After finding the line that holds "The width and" below, set down that line and the rest through the final one exactly, leaving the pictures out.

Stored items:
::::

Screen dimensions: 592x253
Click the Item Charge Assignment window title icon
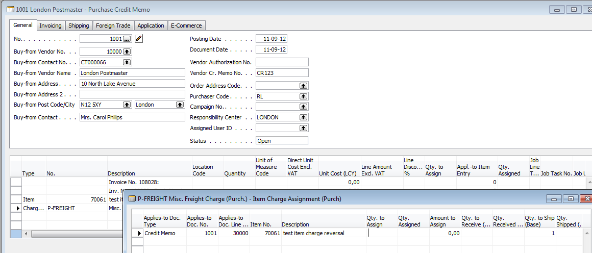coord(132,199)
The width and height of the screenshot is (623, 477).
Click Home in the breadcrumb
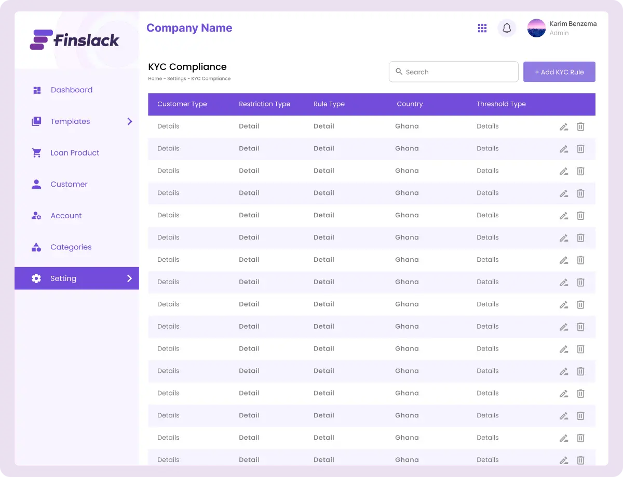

::::

**ANSWER SPACE:**
The width and height of the screenshot is (623, 477).
Click Home in the breadcrumb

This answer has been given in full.